Manjoo prévoit de lancer sa première constellation de satellites d’ici la fin de 2022, « qui fournira aux décideurs des ensembles de données critiques en temps quasi réel », selon Manjoo.

Il espère que les données seront utilisées pour surveiller les rendements des cultures ou suivre l’utilisation des engrais, ainsi que pour aider les gouvernements à gérer l’eau. « Les satellites que nous mettons dans l’espace sont cool, mais pas nécessairement le but ultime ; L’objectif ultime d’Astrofica est de relever les défis et les problèmes que nous aimerions résoudre ».

L’entrepreneur pense que les problèmes ne peuvent pas être résolus « en utilisant des systèmes purement terrestres, ils ont besoin de ces informations essentielles basées sur l’espace ».
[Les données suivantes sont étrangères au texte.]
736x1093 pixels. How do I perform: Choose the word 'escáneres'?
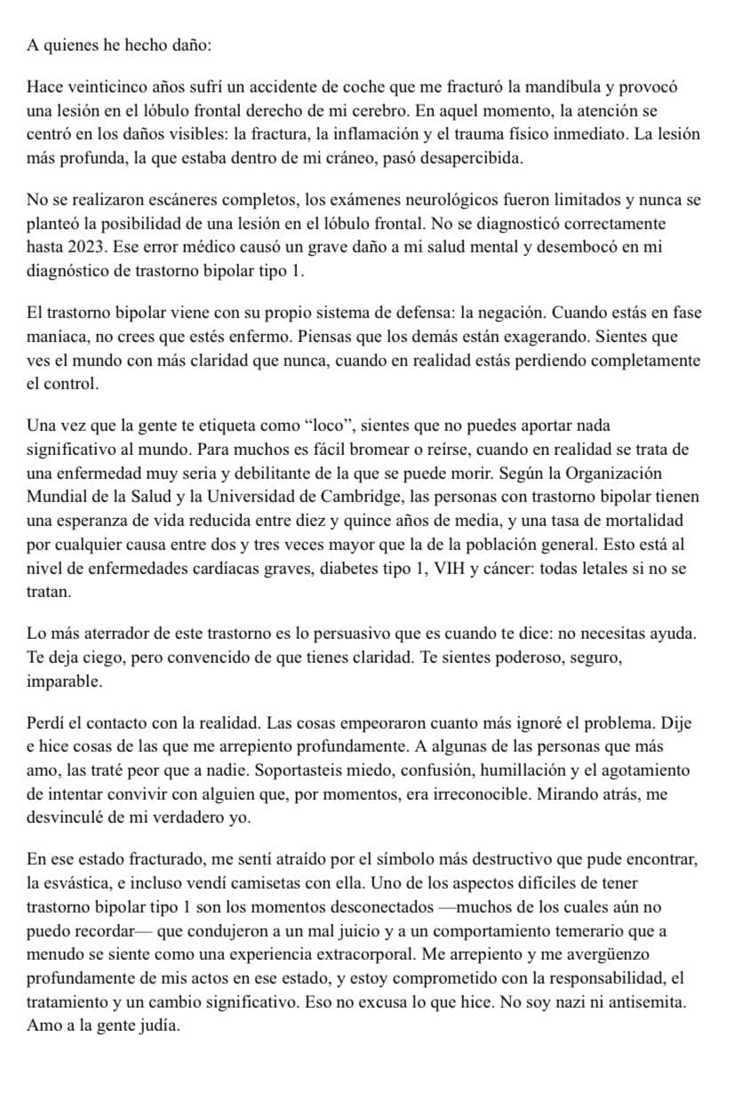[155, 199]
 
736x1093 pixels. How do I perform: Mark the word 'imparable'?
[64, 683]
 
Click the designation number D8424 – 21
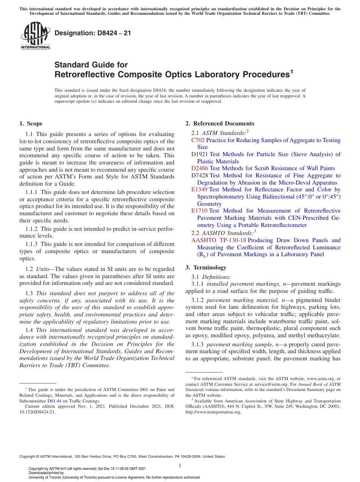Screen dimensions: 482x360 93,33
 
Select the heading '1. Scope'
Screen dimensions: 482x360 31,124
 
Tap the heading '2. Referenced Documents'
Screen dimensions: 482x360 220,124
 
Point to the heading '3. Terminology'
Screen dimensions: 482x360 206,268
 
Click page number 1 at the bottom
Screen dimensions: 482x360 180,466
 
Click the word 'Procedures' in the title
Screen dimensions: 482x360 262,74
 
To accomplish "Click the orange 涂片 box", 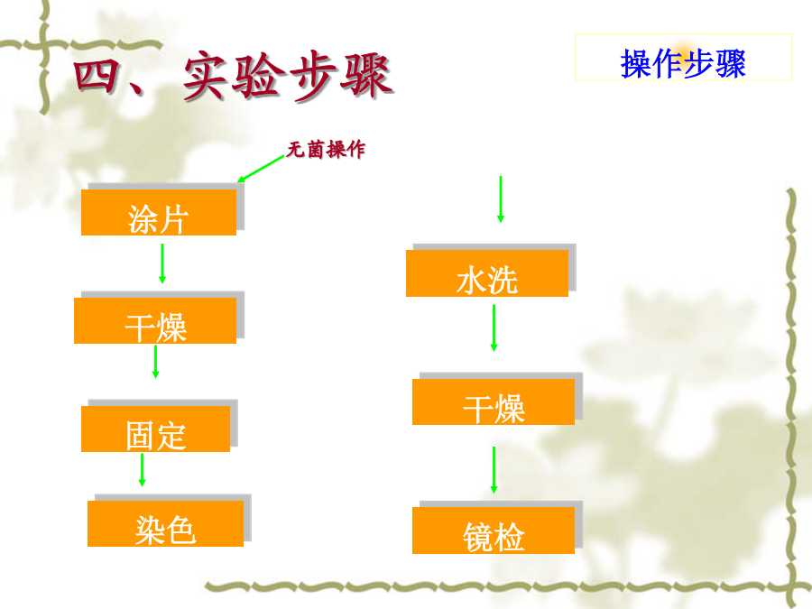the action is (x=159, y=212).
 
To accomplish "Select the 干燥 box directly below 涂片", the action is (x=155, y=320).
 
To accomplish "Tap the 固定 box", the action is (x=156, y=429).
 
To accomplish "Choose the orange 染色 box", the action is (x=166, y=523).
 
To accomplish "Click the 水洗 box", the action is (x=487, y=273).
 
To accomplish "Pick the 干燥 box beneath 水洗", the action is (x=494, y=401).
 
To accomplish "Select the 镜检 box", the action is (x=494, y=531).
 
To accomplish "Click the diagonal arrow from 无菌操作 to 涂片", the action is (x=261, y=169).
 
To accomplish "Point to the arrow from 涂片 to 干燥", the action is (x=162, y=263).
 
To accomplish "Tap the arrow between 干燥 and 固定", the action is (x=155, y=362).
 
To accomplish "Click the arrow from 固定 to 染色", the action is (x=142, y=470).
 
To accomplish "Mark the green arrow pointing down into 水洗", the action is (x=500, y=199).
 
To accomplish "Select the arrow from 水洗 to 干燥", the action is (x=494, y=328).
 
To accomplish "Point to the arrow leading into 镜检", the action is (x=494, y=470).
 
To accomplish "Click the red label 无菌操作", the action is (x=326, y=150).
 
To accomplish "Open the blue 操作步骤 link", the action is (x=683, y=64).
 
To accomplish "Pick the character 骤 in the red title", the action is (x=366, y=76).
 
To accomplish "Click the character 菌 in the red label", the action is (x=316, y=150).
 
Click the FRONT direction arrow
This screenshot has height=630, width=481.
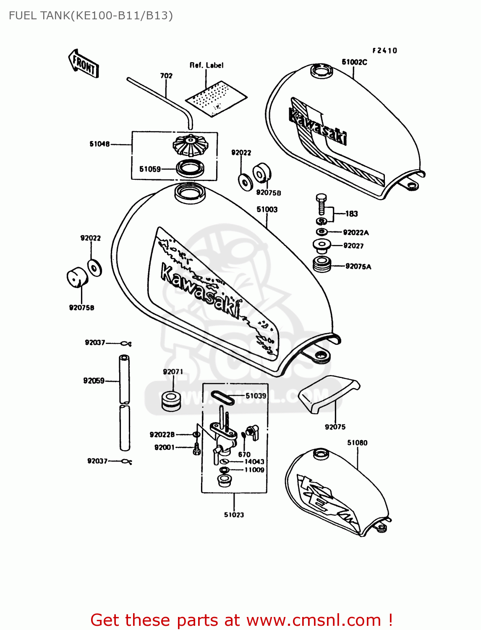(84, 64)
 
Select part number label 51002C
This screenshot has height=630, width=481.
(354, 62)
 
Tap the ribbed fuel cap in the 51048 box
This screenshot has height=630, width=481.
(190, 144)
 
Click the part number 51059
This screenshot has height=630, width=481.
(150, 169)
Selon Manjoo, les pays africains dépensent beaucoup d’argent pour acquérir des données agricoles auprès de fournisseurs internationaux, ce qui n’est pas assez opportun – bien que l’entreprise apprécie la collaboration avec des partenaires étrangers.

Des satellites africains à bord des fusées SpaceX

Il dit que les actions d’auto-stop – dans lesquelles les fabricants de satellites peuvent acheter un siège sur la fusée d’une autre société – ont rendu l’accès à l’espace moins cher et plus accessible. Astrofica prévoit donc de lancer son premier satellite à bord d’une fusée américaine SpaceX, d’une fusée russe Soyouz ou d’un lanceur de satellite polaire en Inde.

Space in Africa estime que plus de 283 entreprises opèrent actuellement dans l’industrie spatiale et satellitaire du continent, qui a généré plus de 7,3 milliards de dollars de revenus en 2019 et devrait générer plus de 10 milliards de dollars en 2024.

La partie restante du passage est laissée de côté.